> TEKS KUTIPAN:
Sejak disahkannya UU No. 16 Tahun 2011 tentang Bantuan Hukum, Kementerian Hukum dan HAM sebagai Penyelenggara Bantuan Hukum melalui Badan Pembinaan Hukum Nasional (BPHN) telah memberikan akreditasi terhadap 405 Organisasi Bantuan Hukum (OBH) yang tersebar di 34 provinsi dan 167 kabupaten/kota pada periode 2015-2018. Dari 405 OBH tersebut terdapat 2.070 advokat dan 2.130 paralegal. Pemerintah mengalokasikan anggaran dari APBN kurang lebih Rp 45 milyar. Adapun jumlah Penerima Bantuan Hukum pada tahun 2017 tercatat hampir 50.000 orang.

> KUMPULAN LATIHAN:
1. Tuliskan kembali bagian teks tentang bantuan hukum yang diawali dengan kata-kata "Sejak disahkannya UU" dan diakhiri dengan "hampir 50.000 orang.".
2. Jawablah pertanyaan berikut berdasarkan teks tentang bantuan hukum.
(a) Berapa jumlah Organisasi Bantuan Hukum yang diberi akreditasi pada periode 2015-2018?
(b) Berapa besar anggaran dari APBN yang dialokasikan pemerintah?
(c) Berapa jumlah Penerima Bantuan Hukum yang tercatat pada tahun 2017?

> DATA MENTAH:
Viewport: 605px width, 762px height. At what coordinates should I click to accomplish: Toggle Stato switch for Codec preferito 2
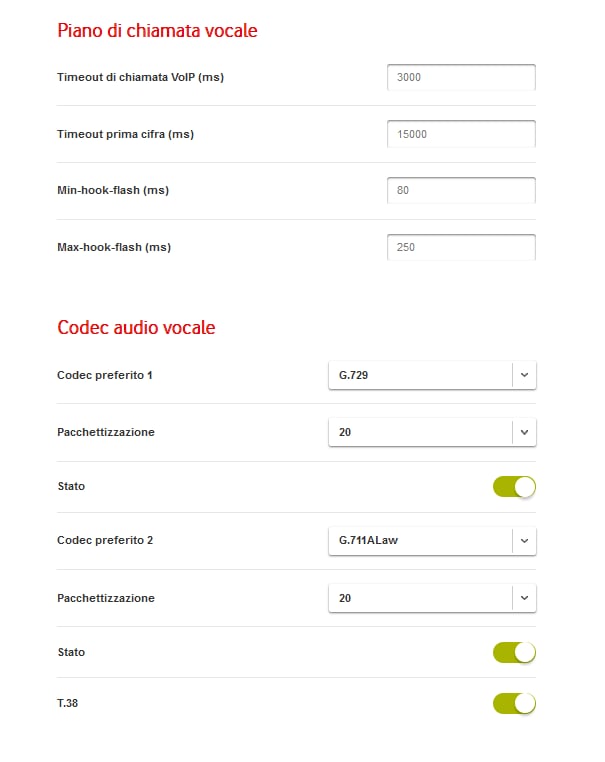pos(514,652)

> DAFTAR JAWABAN:
1.
Sejak disahkannya UU No. 16 Tahun 2011 tentang Bantuan Hukum, Kementerian Hukum dan HAM sebagai Penyelenggara Bantuan Hukum melalui Badan Pembinaan Hukum Nasional (BPHN) telah memberikan akreditasi terhadap 405 Organisasi Bantuan Hukum (OBH) yang tersebar di 34 provinsi dan 167 kabupaten/kota pada periode 2015-2018. Dari 405 OBH tersebut terdapat 2.070 advokat dan 2.130 paralegal. Pemerintah mengalokasikan anggaran dari APBN kurang lebih Rp 45 milyar. Adapun jumlah Penerima Bantuan Hukum pada tahun 2017 tercatat hampir 50.000 orang.

2.
(a) 405 Organisasi Bantuan Hukum.
(b) Kurang lebih Rp 45 milyar.
(c) Hampir 50.000 orang.